| Dataset entries |
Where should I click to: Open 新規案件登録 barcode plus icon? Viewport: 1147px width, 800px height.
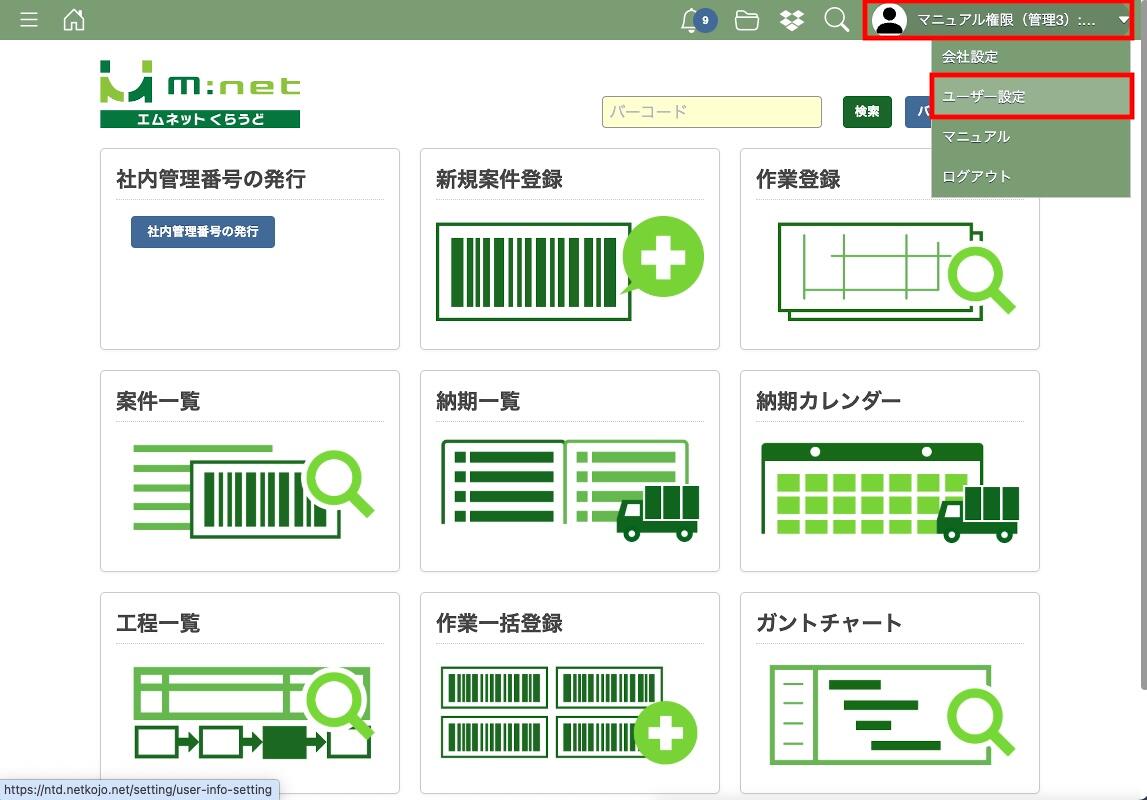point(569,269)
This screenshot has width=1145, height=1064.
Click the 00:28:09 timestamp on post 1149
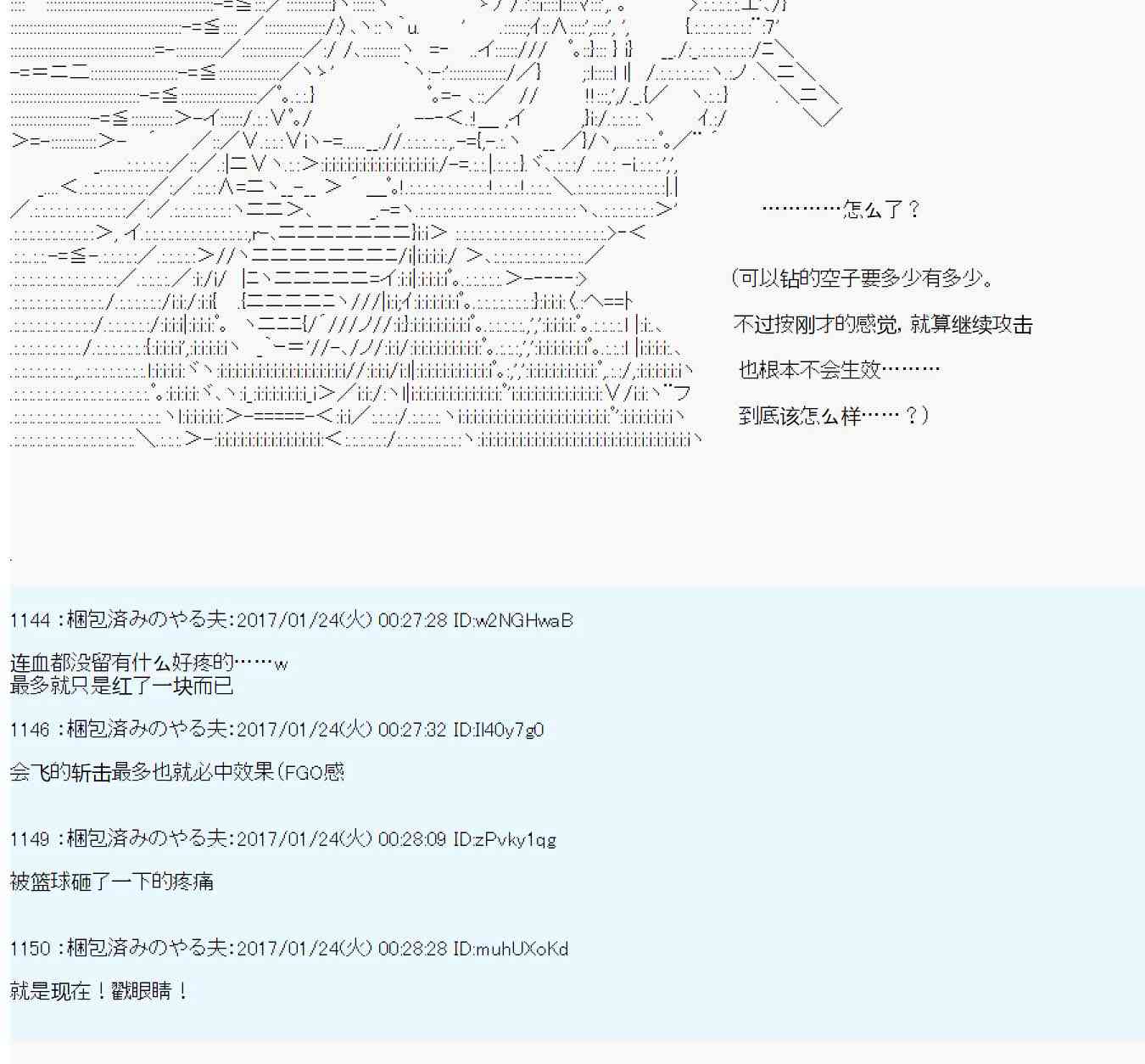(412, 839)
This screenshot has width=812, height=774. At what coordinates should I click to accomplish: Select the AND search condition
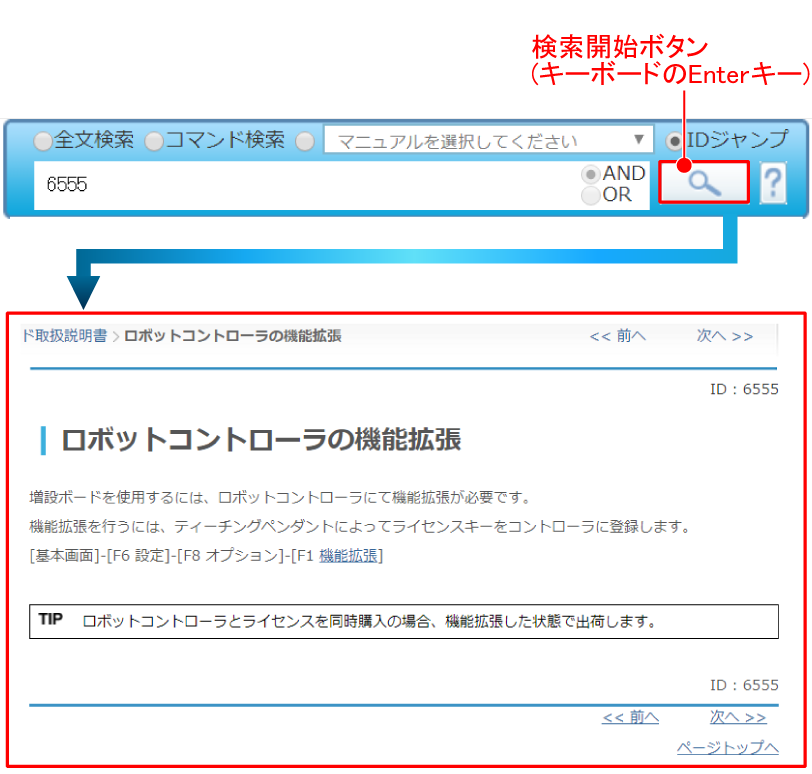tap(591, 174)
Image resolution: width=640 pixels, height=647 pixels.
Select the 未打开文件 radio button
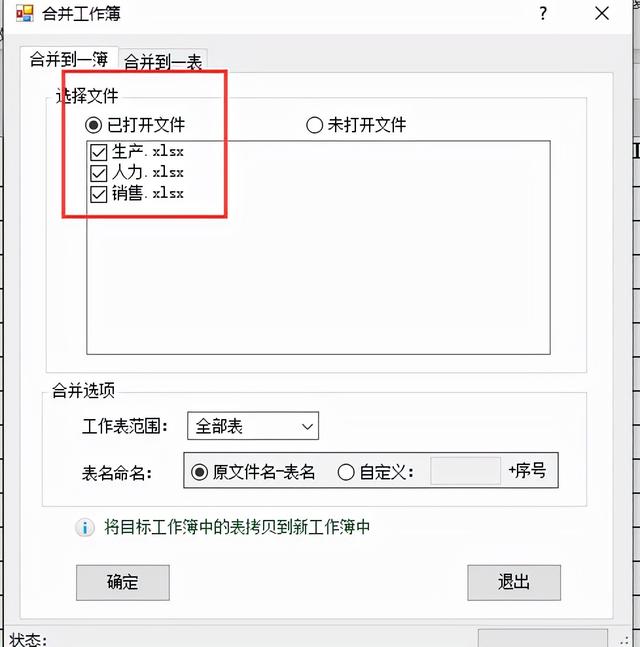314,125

==

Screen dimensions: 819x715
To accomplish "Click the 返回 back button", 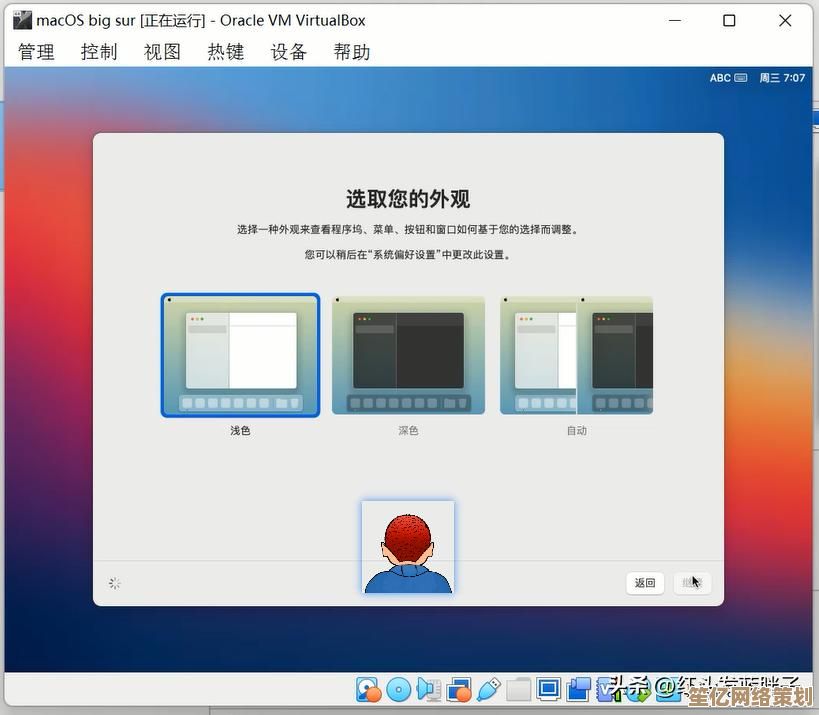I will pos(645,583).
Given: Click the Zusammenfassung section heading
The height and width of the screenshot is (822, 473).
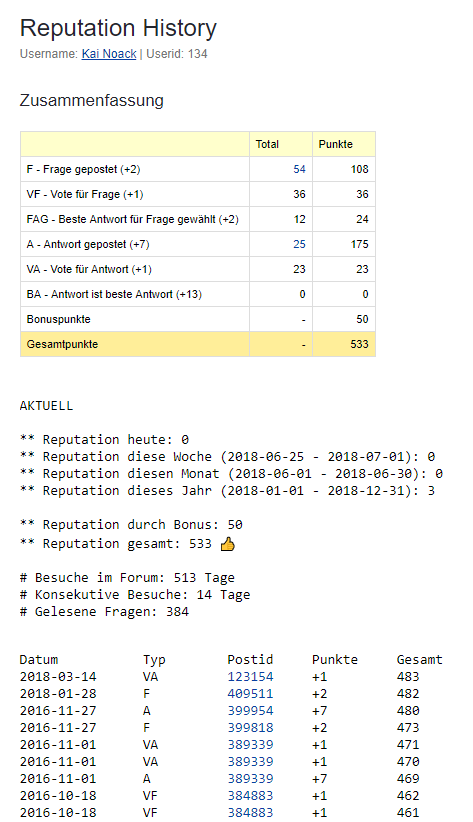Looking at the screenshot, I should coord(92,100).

| Prompt |
For this exercise, return exactly the lines above from the line with "Where should I" through the line with "Image resolution: width=640", both included. Do not copy the pictures.

| The answer |
Where should I click to: Open 新規案件登録 barcode plus icon? Viewport: 1147px width, 800px height.
point(569,269)
This screenshot has width=1145, height=1064.
Click the 00:28:09 timestamp on post 1149
(412, 839)
This screenshot has width=812, height=774. At what coordinates should I click to accomplish: Select the AND search condition
tap(591, 174)
Image resolution: width=640 pixels, height=647 pixels.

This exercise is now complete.